Quote from onconurseRT
I have the "break down" issue right now even though I am trying to manage it by focusing on the positive. :uhoh21: For me it started in June/July of this year. I started seeing a stress management counselor 1 time a week outside of work and she is wonderful. I would not suggest seeing anyone through the facility that someone works at for therapeutic purposes. I just "celebrated" my 1 year in nursing. This is a really good question because I am wondering how many nurses are "in the closet" about this issue and how many will never admit it. I was explaining to the counselor how hard it is (at least for me) to even admit there is an adjustment problem and that the current nursing that I am doing is affecting me adversly in my life. Just like any other profession, it is hard to admit that "it's too much" or " I can't handle it". I feel that because of my base Type A personality, it is even harder if I am not at the top of my game-- so to speak. If anyone is willing to share, I would also like to know what someone else goes through when that "overwhelming" feeling roles around.
FWIW, onconurseRT, I can tell you that I too am struggling with this realization.......and I've been a nurse for the better part of a decade.
Nursing was, and still is, the one thing I've wanted to do all my life, and I waited almost 40 years to become one. I had to claw my way through four years of school to earn a two-year-degree, went into debt which will take me the rest of my working life to repay, and worked my hind end off to earn those precious two initials behind my name.
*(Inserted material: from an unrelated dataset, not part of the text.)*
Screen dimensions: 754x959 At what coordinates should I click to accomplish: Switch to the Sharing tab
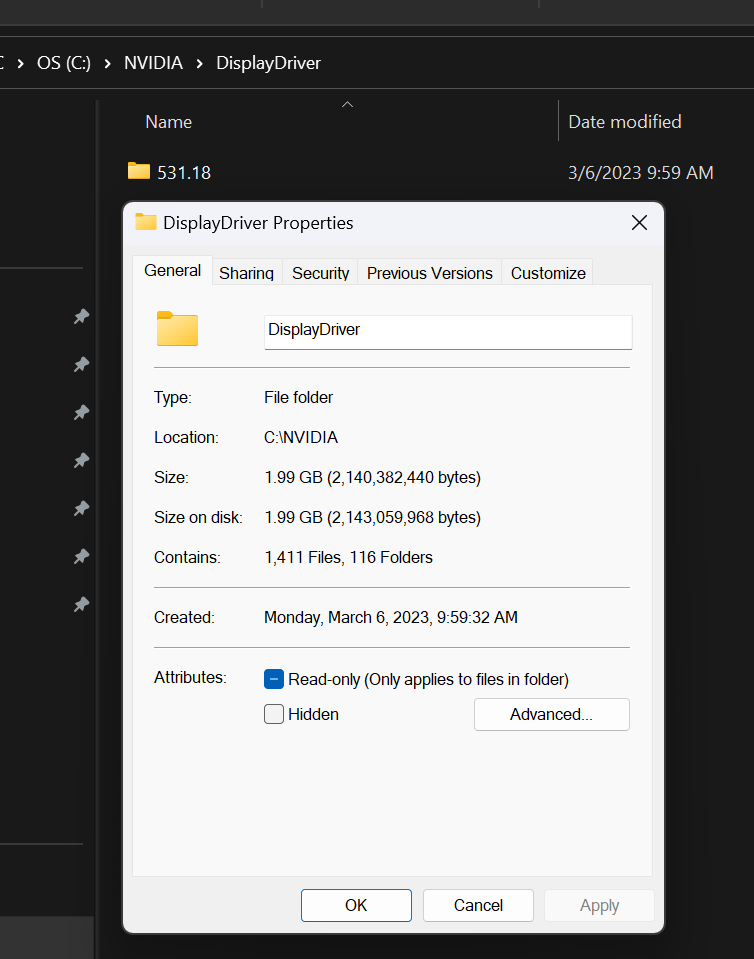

Now I'm questioning whether it's my choice of career, or just me that's faulty. I can't seem to get it right, no matter where I work or what kind of nursing I do; I'll think I'm doing a good job, patients and co-workers alike will praise me, yet I always seem to be in some kind of trouble with TPTB. And Lord help me if I make an actual mistake.......check out my thread "A Hard Lesson Learned" to see what happens when the excrement REALLY collides with the oscillating ventilation system.:stone
Chances are, you're probably a better nurse than you think.......I know I've been told I am, and we both need to listen to that because we are doing some "stinkin' thinkin'". It's easy to fall into the trap of feeling inadequate, because the system works to beat nurses down---even though there's a nursing shortage on---and we wonder why fewer candidates are attracted to the profession?
Hang in there........it sounds like you need a change of pace and place to me, not to mention somewhere safe to vent those frustrations that have nowhere else to go. That's one of the things this BB does so well, and there are always people here who can commiserate with and even help you.
Good luck to you, and enjoy your time here at allnurses........we need all the support we can get!!